Yahoo and Facebook chase US surveillance freedom as Google demands transparency

Facebook and Yahoo have petitioned the US Foreign Intelligence Surveillance Court (FISC) for permission to reveal how many personal data requests are made by the government, joining Google and Microsoft in taking a stand against secret snooping. The new suits, which join an amended Google transparency petition the search engine filed today, see Facebook and Yahoo voice concerns that they are unable to give any greater detail on what user information is disclosed in the name of national security than the raw overall numbers.

"The numbers we shared within our transparency report for the United States include all types of government data requests," Yahoo's Ron Bell, general counsel, wrote today, "such as criminal law enforcement requests and those under U.S. national security authorities, including the Foreign Intelligence Surveillance Act (FISA) and National Security Letters (NSLs), if any were received."

The complaint echoes similar concerns that Google and Microsoft voiced earlier this year, after the news of the PRISM program broke following revelations by whistle-blower Edward Snowden. According to Yahoo's Bell, "withholding such information breeds mistrust and suspicion—both of the United States and of companies that must comply with government legal directives."

However, despite Microsoft and Google's efforts at negotiation with the government over the past months, so far it has proved unwilling to soften its stance. In fact, the two companies recently admitted that legal action was the only route they envisaged having any result.

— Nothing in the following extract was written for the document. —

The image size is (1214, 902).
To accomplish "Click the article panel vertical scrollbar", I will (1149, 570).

The US government has grown a little more open, with agreements to release aggregate annual data on data mining like phone logs and internet communications. However, it's generally agreed that those moves are insufficient.

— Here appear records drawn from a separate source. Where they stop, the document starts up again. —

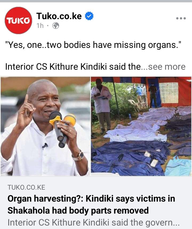Viewport: 192px width, 229px height.
Task: Tap the grey divider bar above the post
Action: click(x=96, y=1)
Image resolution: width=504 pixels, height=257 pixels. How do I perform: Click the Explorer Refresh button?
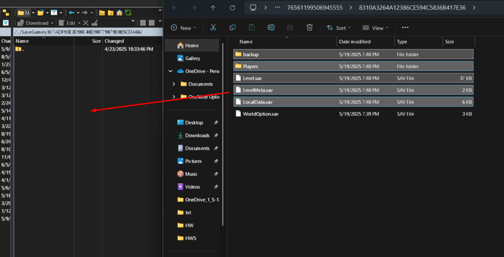231,7
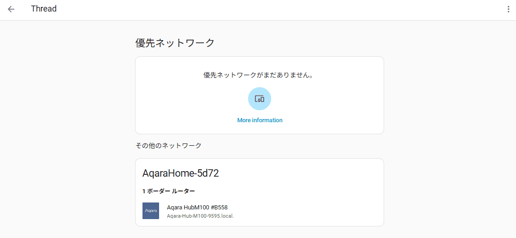Click the .local. ending of the hostname

pyautogui.click(x=226, y=216)

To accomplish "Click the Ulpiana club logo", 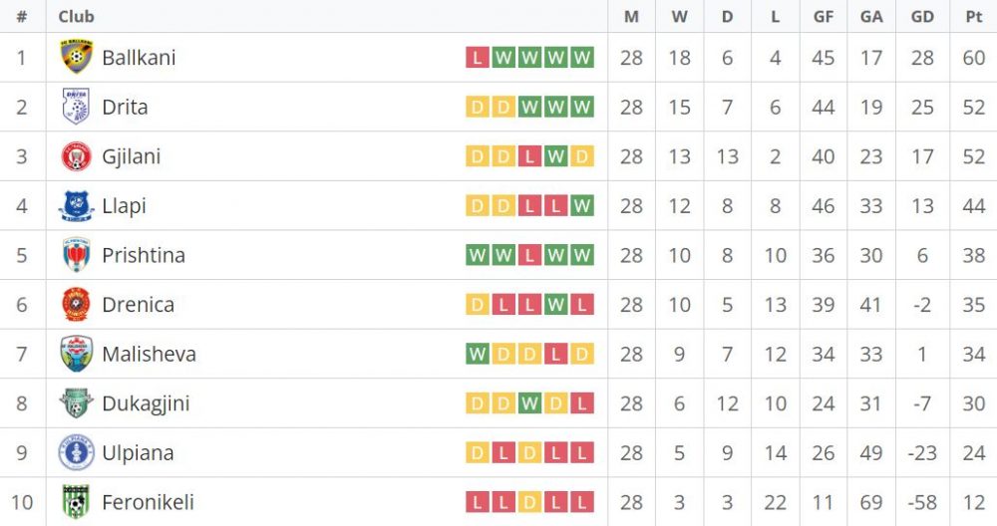I will click(76, 453).
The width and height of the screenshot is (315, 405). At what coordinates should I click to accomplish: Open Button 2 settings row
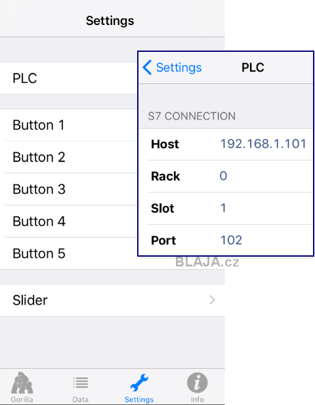click(x=68, y=157)
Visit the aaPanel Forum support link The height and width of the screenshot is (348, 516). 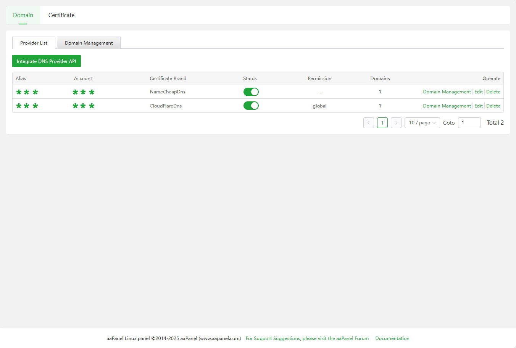point(307,338)
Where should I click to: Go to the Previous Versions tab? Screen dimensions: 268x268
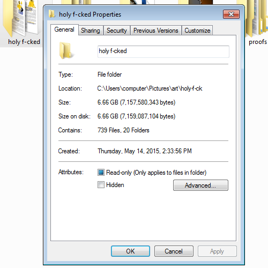pos(156,31)
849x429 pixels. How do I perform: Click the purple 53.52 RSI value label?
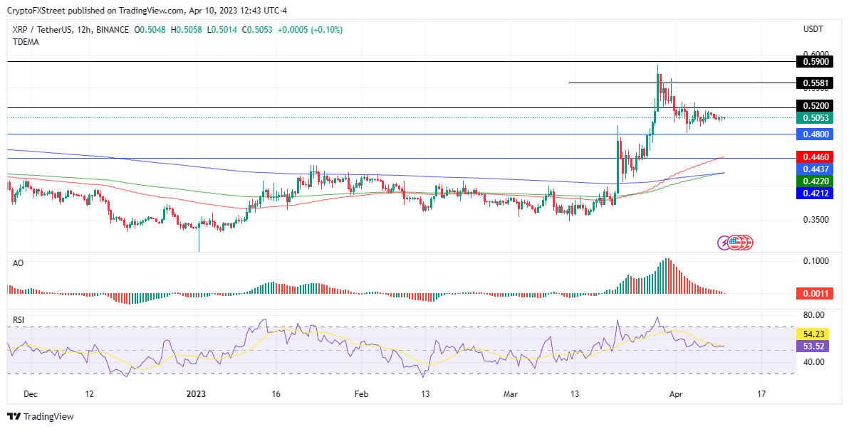814,346
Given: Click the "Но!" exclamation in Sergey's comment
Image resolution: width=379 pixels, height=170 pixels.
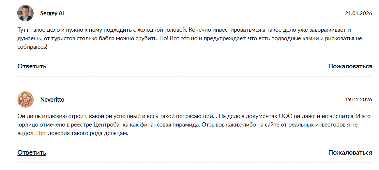Looking at the screenshot, I should click(x=163, y=39).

"The actions and statements of the U.S. government have not adequately addressed the concerns of people around the world about whether their information is safe and secure with Internet companies" Facebook general counsel Colin Stretch wrote today.

Among the more damning allegations out of the PRISM revelations was the suggestion that the NSA paid Google, Facebook, and others for their participation in the scheme.

"Although we have been permitted to disclose a range of the total number of requests we have received and the number of users associated with those requests, we have not been permitted to specify even approximately how many of those requests may be national security-related, nor have we been permitted to provide information identifying the number of those requests that seek the content of users' accounts" Colin Stretch, general counsel, Facebook

As for Google's amended suit [pdf link], the company is now demanding that the court heading be held openly, rather than behind closed doors.

"It's time for more transparency" Richard Salgado, Director of Law Enforcement & Information Security and Pablo Chavez, Director of Public Policy and Government Affairs at Google write. Google was one of a number of companies and organizations invited to President Obama's Review Group on Intelligence and Communications Technologies, where it plans to argue that "the levels of secrecy that have built up around national security requests undermine the basic freedoms that are at the heart of a democratic society."

"Participants discussed recommendations about how to respect the Intelligence Community's commitment to privacy and civil liberties and maintain the public trust" the NSA wrote on its IC on the Record blog about the meeting.

Meanwhile, in a separate meeting, the NSA "discussed the foreign policy implications, including economic implications, of U.S. policy concerning intelligence and communications technology" with a number of unnamed "information technology companies and experts."